ObjectiveTo systematically review the association between C677T and A1298C polymorphisms of methylenetetrahydrofolate reductase (MTHFR) gene and the risk of unexplained recurrent spontaneous abortion (URSA). MethodsWe searched PubMed, EMbase, CBM, CNKI, VIP and WanFang Data from inception to May 2015 to collect case-control studies about the association between the MTHFR gene C677T and A1298C polymorphisms and the risk of URSA. Two reviewers independently screened literature, extracted data and assessed the risk of bias of included studies. Then, meta-analysis was performed using RevMan 5.0 and Stata 12.0 software. ResultsA total of 42 case-control studies involving 3 970 URSA patients and 5 297 controls were included. The results of meta-analysis showed that MTHFR C677T polymorphism was associated with the increased risk of URSA (T vs.
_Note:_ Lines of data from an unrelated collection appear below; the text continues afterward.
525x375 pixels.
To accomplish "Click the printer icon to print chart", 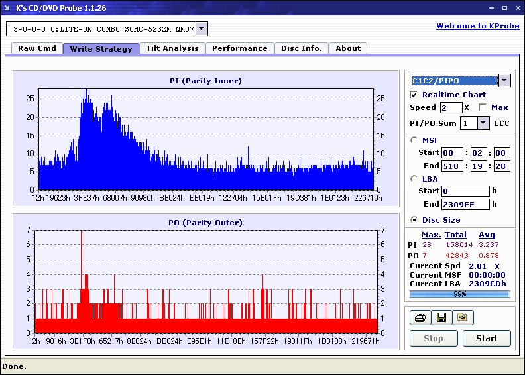I will [x=420, y=318].
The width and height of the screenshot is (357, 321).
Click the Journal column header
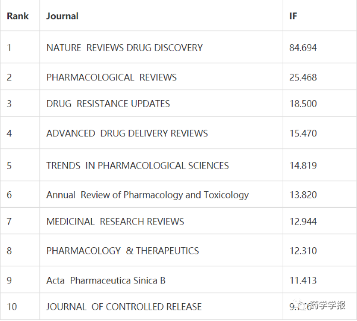(62, 16)
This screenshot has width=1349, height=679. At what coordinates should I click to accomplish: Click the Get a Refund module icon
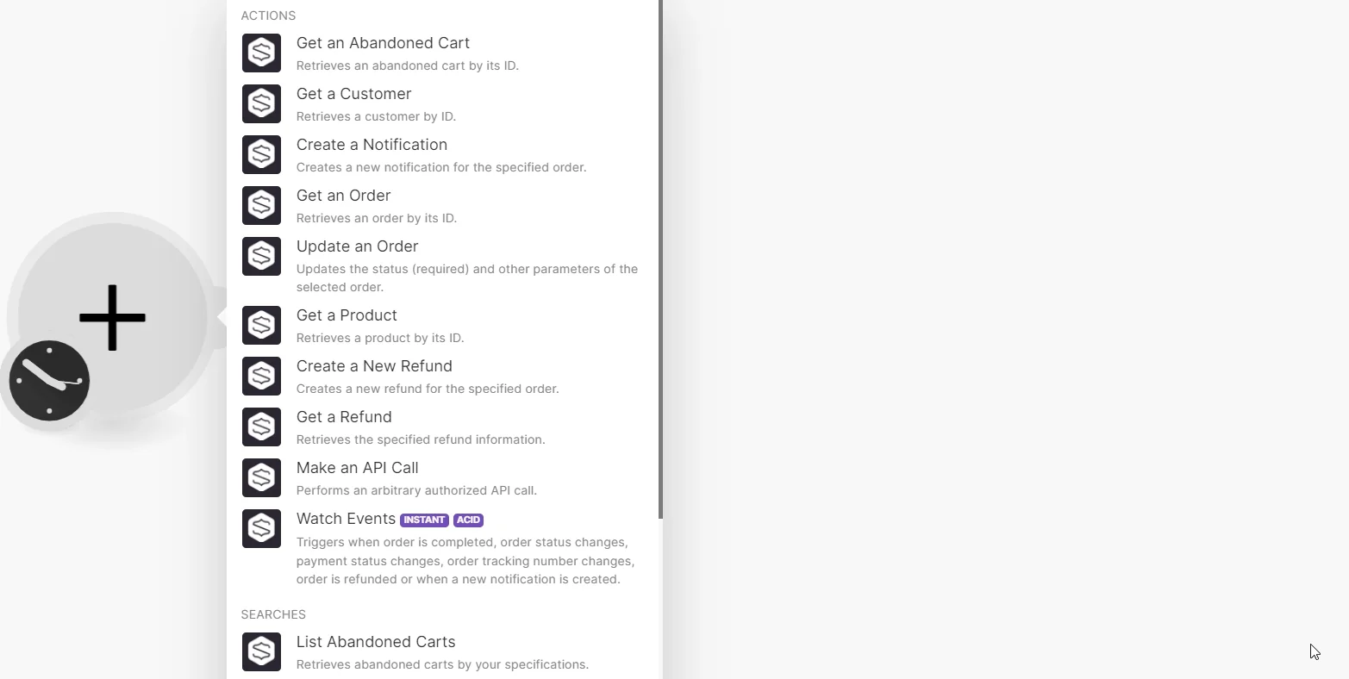click(261, 427)
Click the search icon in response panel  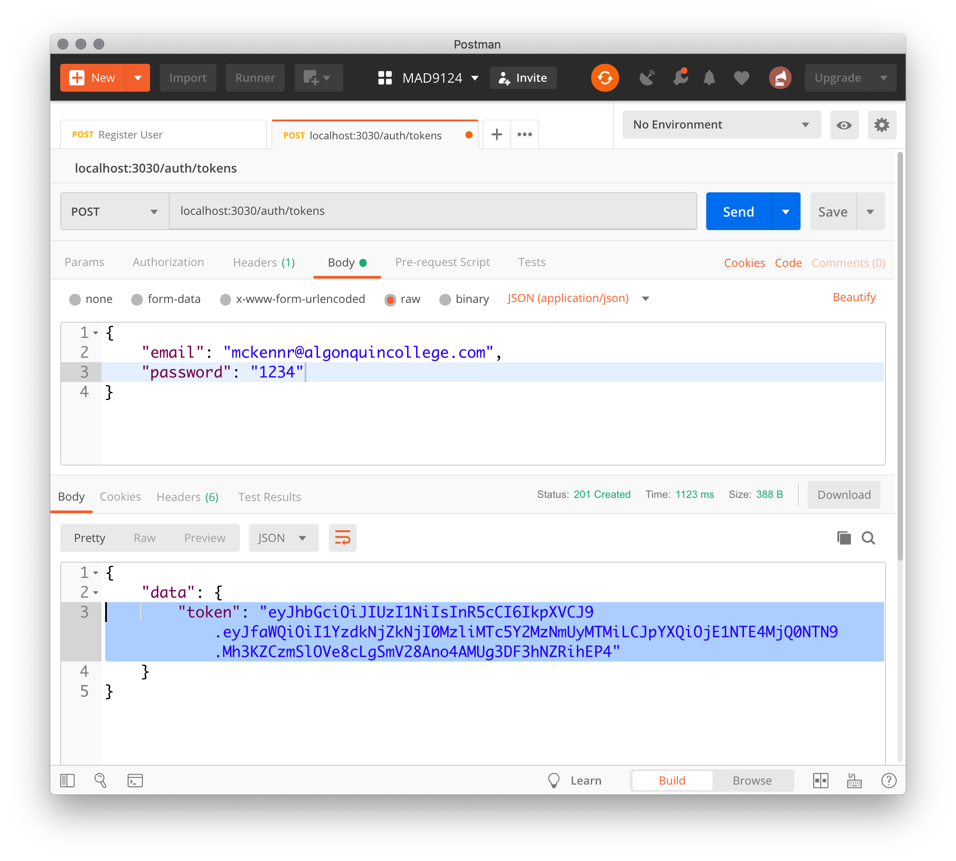point(867,538)
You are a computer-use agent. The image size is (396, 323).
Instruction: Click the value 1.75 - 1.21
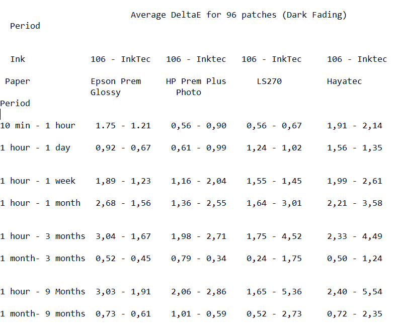(123, 125)
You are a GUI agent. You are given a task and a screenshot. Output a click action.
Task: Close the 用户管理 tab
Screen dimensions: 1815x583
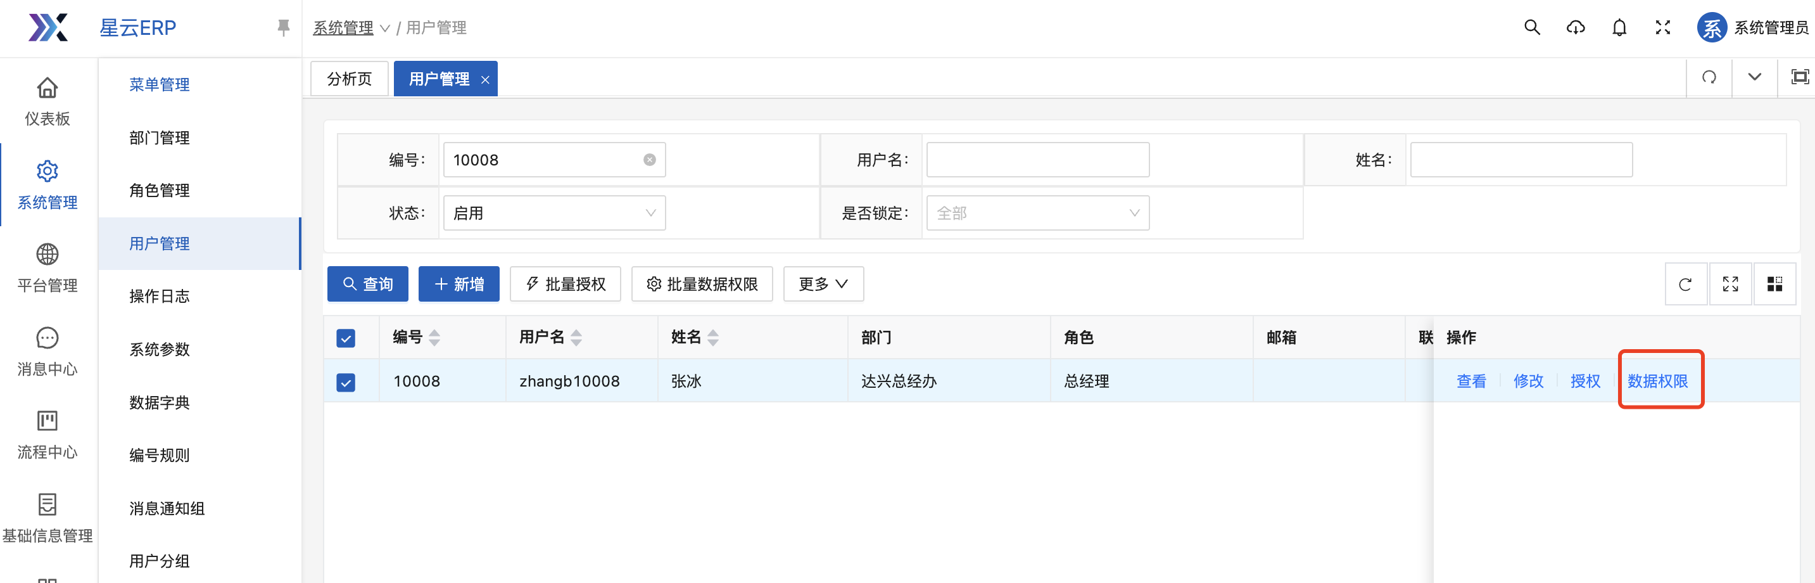(x=485, y=80)
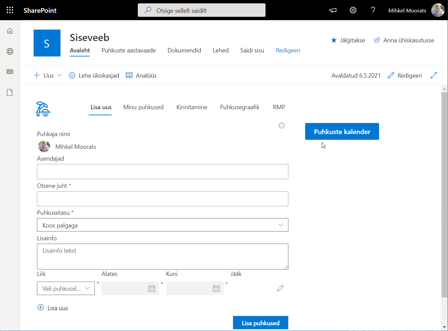Viewport: 448px width, 331px height.
Task: Open the Vali puhkusel... type dropdown
Action: pyautogui.click(x=66, y=288)
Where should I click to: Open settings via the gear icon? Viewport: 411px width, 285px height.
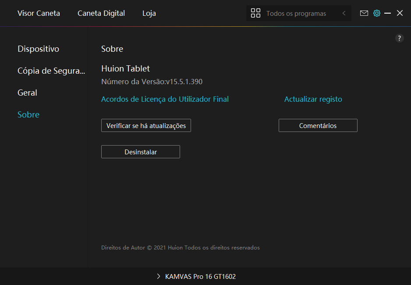[x=376, y=13]
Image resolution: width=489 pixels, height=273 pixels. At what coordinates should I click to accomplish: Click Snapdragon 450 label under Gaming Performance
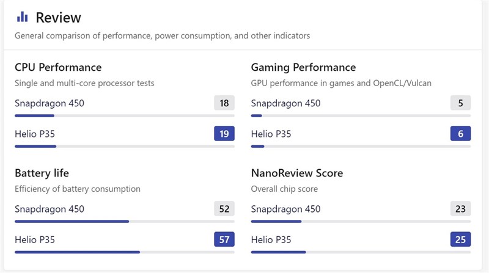coord(285,103)
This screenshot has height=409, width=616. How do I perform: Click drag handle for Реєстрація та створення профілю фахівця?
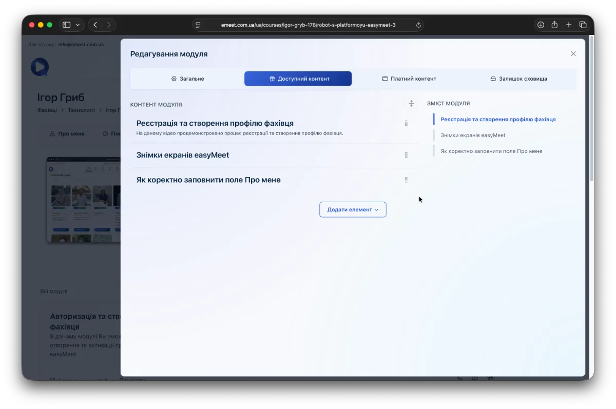tap(406, 123)
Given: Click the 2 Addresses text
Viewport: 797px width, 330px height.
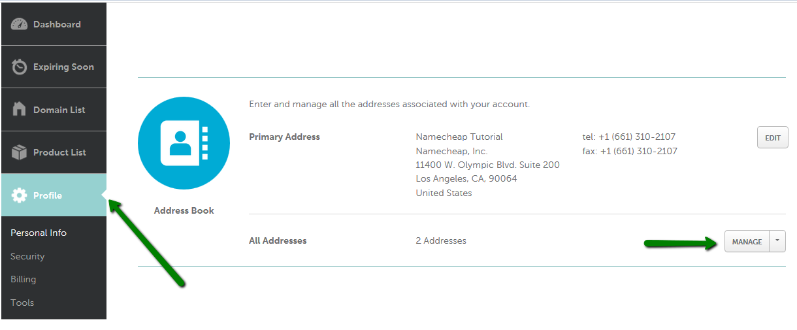Looking at the screenshot, I should (x=441, y=240).
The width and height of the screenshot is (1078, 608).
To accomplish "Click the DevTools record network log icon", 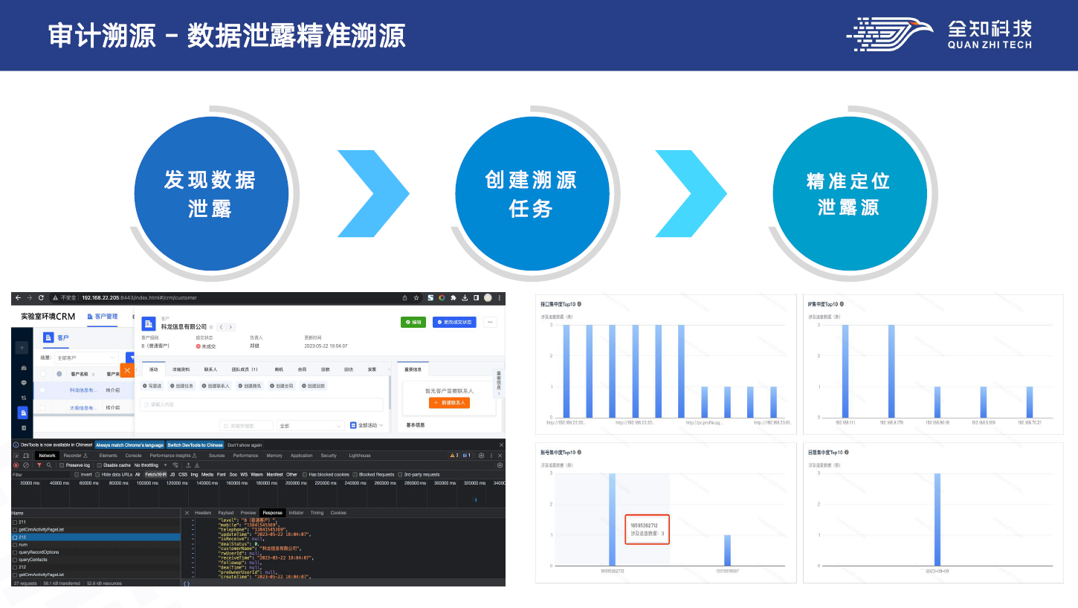I will click(x=16, y=465).
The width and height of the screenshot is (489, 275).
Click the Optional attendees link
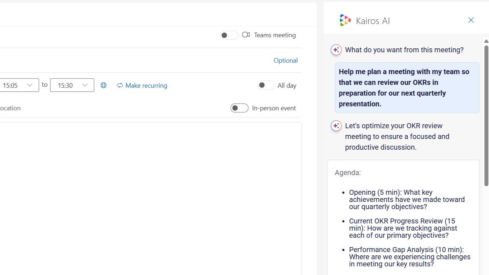coord(285,61)
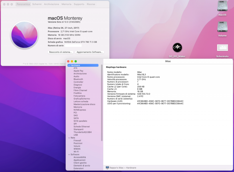This screenshot has height=172, width=234.
Task: Click the sidebar vertical scrollbar
Action: [x=102, y=103]
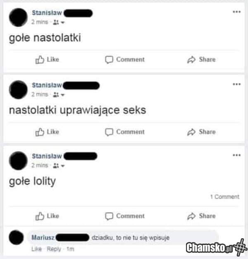The width and height of the screenshot is (248, 259).
Task: Click the "2 mins" timestamp on the second post
Action: pyautogui.click(x=40, y=94)

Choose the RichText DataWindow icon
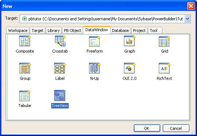pos(164,68)
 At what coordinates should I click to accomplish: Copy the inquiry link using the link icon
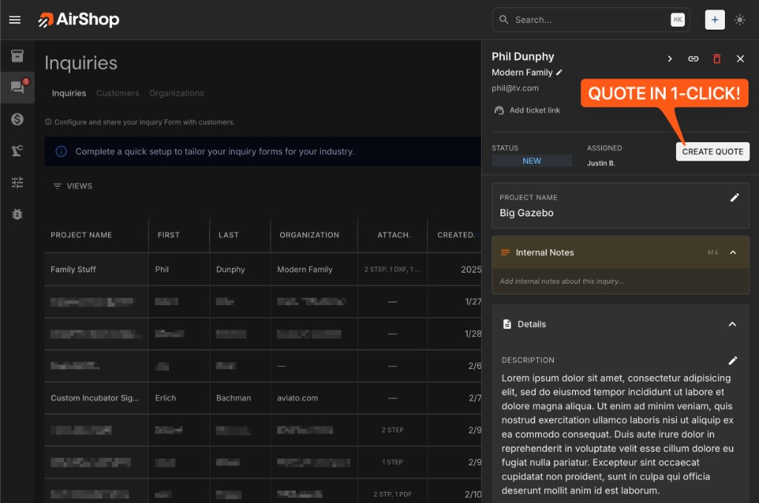tap(693, 58)
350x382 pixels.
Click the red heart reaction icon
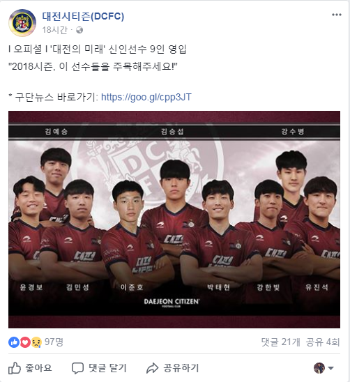click(25, 342)
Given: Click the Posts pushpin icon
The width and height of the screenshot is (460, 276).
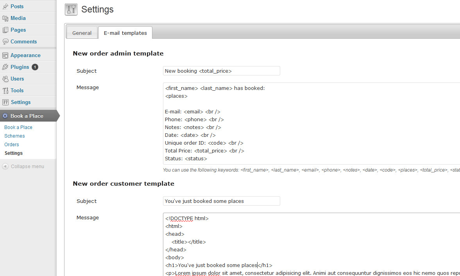Looking at the screenshot, I should (5, 6).
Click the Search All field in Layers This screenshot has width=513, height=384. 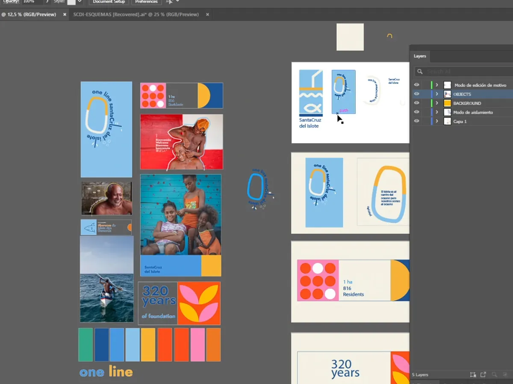466,72
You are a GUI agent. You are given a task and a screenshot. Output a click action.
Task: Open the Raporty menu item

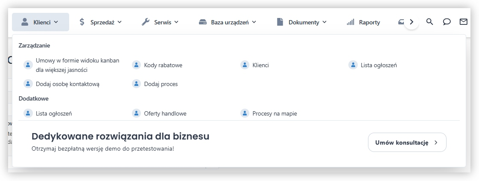(363, 22)
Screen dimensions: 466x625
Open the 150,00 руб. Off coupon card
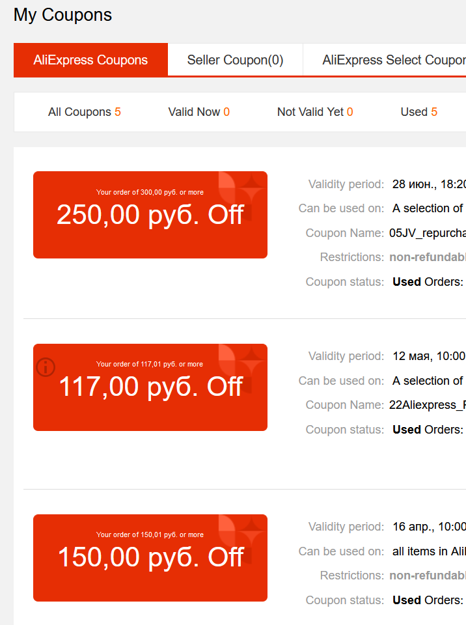pos(150,558)
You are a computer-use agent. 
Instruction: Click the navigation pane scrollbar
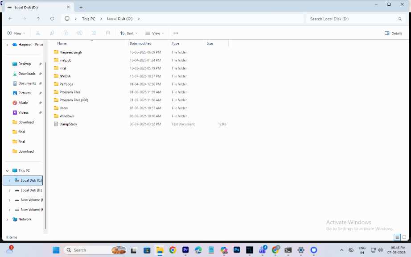tap(45, 145)
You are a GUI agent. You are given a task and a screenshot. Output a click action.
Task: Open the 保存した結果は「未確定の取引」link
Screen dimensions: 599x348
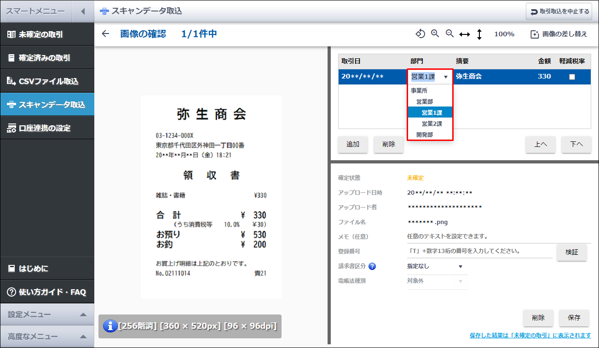pos(530,336)
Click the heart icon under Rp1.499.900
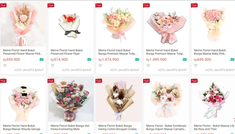 148,65
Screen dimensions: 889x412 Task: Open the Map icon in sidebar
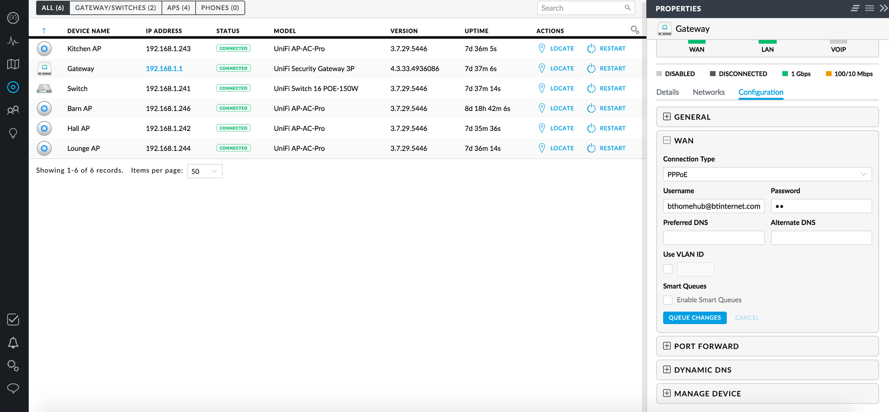pos(13,64)
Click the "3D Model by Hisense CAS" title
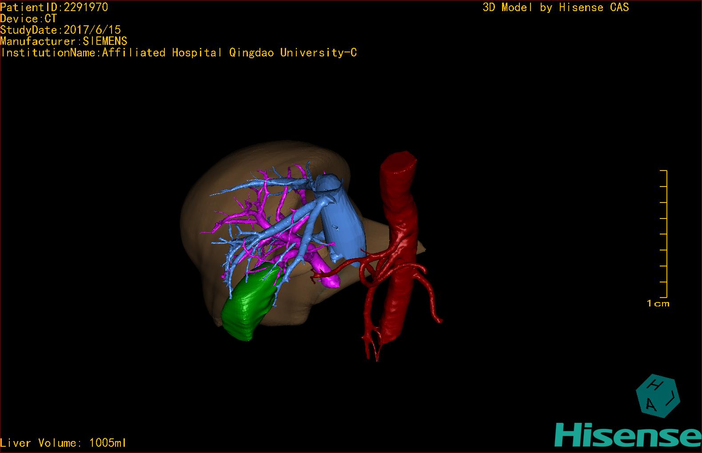 (x=555, y=8)
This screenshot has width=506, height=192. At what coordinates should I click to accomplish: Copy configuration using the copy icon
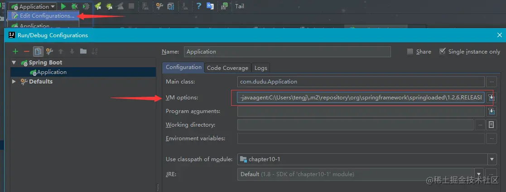click(38, 51)
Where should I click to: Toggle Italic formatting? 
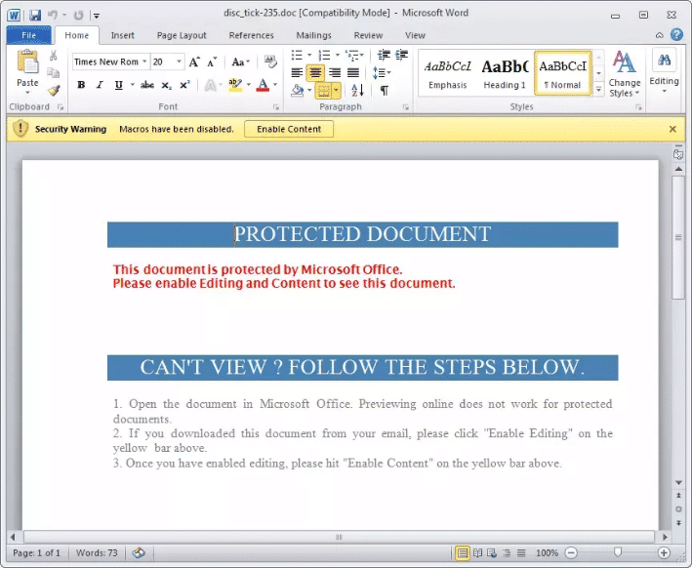100,86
C: OR=1.34, 95% CI 1.16 to1.54, P < 0.000 01; TT vs. TC+CC: OR=1.70, 95% CI 1.36 to 2.12, P < 0.000 01; TT+TC vs. CC: OR=1.34, 95% CI 1.11 to 1.62, P=0.002; TC vs. CC: OR=1.19, 95% CI 0.99 to 1.43, P=0.061; TT vs. CC: OR=1.95, 95% CI 1.48 to 2.56, P < 0.000 01). Subgroup analysis by ethnicity indicated that the MTHFR C677T polymorphism was associated with the increased risk of URSA in east Asians (T vs. C: OR=1.61, 95% CI 1.39 to 1.87, P < 0.000 01; TT vs. TC+CC: OR=2.05, 95% CI 1.54 to 2.71, P < 0.000 01; TT+TC vs. CC: OR=1.76, 95% CI 1.41 to 2.19, P < 0.000 01; TC vs. CC: OR=1.53, 95% CI 1.21 to 1.94, P < 0.000 01; TT vs. CC: OR=2.77, 95% CI 1.94 to 3.97, P < 0.000 01) but was not associated with the increased risk of URSA in Caucasians. The results of meta-analysis also showed that there was no significant association between the MTHFR A1298C polymorphism and the URSA in all population. ConclusionCurrent evidence indicates that significant association is found between MTHFR C677T mutation and URSA in east Asians but not in Caucasians. Further study indicates that women carrying TT or TC gene significantly increases the risk of URSA and TT mutant gene carriers have a higher URSA risk. There is no significant association between MTHFR A1298C mutation and URSA in all population. Due to the quantity and quality limitations of included studies, more high quality case-control or cohort studies are needed to verify the above conclusions.